July 18, 1988
HABIBEH JABBARI, COMPLAINANT-APPELLANT
THE HUMAN RIGHTS COMMISSION ET AL., RESPONDENTS-APPELLEES
APPELLATE COURT OF ILLINOIS, FIRST DISTRICT, FIRST DIVISION
527 N.E.2d 480, 173 Ill. App. 3d 227, 123 Ill. Dec. 17 1988.IL.1112
Petition for review of order of Human Rights Commission.
PRESIDING JUSTICE CAMPBELL delivered the opinion of the court. BUCKLEY and QUINLAN, JJ., concur.
DECISION OF THE COURT DELIVERED BY THE HONORABLE JUDGE CAMPBELL
Complainant, Habibeh Jabbari, filed a charge of unlawful discrimination on the basis of a physical disability against her former employer, Ethyl Corporation (Ethyl), before the Illinois Human Rights Commission (the HRC). The HRC adopted and affirmed the decision of the Department of Human Rights (the Department) and dismissed complainant's charge for lack of substantial evidence. For the following reasons, we affirm the decision of the HRC.

● ● ●

EXERCISES:
(1) According to the court opinion, on what basis did Habibeh Jabbari claim she was unlawfully discriminated against?
(2) Reproduce the court opinion from "July 18, 1988" up to and including "of the HRC.".
(3) Translate this sentence from the court opinion into Spanish: "For the following reasons, we affirm the decision of the HRC."
The material that comes next is drawn from a separate source.

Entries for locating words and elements

● ● ●

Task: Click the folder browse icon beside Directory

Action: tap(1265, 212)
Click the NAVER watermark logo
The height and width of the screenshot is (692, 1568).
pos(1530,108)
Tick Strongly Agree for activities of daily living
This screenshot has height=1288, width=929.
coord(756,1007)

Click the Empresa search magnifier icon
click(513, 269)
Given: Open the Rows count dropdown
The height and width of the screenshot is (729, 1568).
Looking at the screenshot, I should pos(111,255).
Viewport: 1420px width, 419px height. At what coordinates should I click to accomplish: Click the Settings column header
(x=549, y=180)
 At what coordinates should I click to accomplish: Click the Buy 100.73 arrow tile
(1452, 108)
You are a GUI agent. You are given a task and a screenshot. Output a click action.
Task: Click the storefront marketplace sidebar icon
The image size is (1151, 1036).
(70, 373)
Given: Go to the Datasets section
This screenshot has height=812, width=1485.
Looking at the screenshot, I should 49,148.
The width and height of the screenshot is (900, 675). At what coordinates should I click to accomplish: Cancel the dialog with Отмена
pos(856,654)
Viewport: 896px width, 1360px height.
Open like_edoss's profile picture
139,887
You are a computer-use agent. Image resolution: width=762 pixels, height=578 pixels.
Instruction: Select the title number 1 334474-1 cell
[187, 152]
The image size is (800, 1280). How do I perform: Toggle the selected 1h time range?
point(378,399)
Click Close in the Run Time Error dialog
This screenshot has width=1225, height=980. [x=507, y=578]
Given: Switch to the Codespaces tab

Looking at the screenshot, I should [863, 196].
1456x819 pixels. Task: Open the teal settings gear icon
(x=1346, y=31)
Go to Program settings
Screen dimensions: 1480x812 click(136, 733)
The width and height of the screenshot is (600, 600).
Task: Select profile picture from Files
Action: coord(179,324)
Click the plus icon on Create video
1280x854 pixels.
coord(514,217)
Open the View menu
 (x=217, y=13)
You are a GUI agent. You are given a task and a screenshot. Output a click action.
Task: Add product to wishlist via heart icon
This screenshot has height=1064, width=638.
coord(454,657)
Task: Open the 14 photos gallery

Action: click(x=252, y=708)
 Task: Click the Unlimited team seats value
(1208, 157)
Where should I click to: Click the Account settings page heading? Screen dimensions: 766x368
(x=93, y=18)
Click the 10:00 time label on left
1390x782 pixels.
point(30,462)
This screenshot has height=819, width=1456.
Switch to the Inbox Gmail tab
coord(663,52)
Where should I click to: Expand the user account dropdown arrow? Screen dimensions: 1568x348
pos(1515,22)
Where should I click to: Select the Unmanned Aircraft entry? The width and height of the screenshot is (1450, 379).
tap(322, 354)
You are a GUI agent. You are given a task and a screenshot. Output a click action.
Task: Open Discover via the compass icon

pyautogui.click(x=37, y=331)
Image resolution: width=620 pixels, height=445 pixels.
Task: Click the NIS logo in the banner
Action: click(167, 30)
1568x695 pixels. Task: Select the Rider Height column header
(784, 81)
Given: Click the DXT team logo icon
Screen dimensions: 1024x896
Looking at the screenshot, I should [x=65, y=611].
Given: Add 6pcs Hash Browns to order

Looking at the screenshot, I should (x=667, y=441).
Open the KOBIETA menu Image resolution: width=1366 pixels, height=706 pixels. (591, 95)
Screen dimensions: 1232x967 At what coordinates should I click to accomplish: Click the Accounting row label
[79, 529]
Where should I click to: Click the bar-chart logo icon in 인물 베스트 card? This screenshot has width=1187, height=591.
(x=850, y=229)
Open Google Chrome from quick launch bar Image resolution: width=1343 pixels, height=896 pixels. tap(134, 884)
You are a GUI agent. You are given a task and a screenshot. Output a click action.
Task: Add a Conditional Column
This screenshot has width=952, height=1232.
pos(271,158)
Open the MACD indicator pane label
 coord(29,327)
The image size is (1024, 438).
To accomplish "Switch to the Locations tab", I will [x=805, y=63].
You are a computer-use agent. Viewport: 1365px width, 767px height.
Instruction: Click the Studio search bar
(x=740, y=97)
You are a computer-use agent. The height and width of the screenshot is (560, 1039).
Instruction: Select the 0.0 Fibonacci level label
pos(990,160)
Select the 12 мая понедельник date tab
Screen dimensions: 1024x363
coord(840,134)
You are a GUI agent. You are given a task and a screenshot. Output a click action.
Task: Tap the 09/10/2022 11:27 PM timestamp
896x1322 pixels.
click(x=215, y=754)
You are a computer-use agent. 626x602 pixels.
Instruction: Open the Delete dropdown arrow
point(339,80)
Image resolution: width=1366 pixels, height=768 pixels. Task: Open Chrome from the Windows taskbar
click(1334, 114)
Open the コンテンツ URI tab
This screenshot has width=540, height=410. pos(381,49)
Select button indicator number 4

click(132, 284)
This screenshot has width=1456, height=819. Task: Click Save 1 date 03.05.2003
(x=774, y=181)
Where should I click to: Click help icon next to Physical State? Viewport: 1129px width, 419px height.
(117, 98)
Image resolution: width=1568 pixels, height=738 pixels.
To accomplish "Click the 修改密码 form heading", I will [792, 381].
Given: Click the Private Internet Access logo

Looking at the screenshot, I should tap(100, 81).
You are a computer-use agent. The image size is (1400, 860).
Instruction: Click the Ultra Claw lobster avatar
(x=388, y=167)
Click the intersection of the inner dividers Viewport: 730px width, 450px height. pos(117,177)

● ● ●

RESPONSES FOR EACH TASK:
(1) On the basis of a physical disability.

(2)
July 18, 1988
HABIBEH JABBARI, COMPLAINANT-APPELLANT
THE HUMAN RIGHTS COMMISSION ET AL., RESPONDENTS-APPELLEES
APPELLATE COURT OF ILLINOIS, FIRST DISTRICT, FIRST DIVISION
527 N.E.2d 480, 173 Ill. App. 3d 227, 123 Ill. Dec. 17 1988.IL.1112
Petition for review of order of Human Rights Commission.
PRESIDING JUSTICE CAMPBELL delivered the opinion of the court. BUCKLEY and QUINLAN, JJ., concur.
DECISION OF THE COURT DELIVERED BY THE HONORABLE JUDGE CAMPBELL
Complainant, Habibeh Jabbari, filed a charge of unlawful discrimination on the basis of a physical disability against her former employer, Ethyl Corporation (Ethyl), before the Illinois Human Rights Commission (the HRC). The HRC adopted and affirmed the decision of the Department of Human Rights (the Department) and dismissed complainant's charge for lack of substantial evidence. For the following reasons, we affirm the decision of the HRC.

(3) Por las siguientes razones, confirmamos la decisión de la HRC.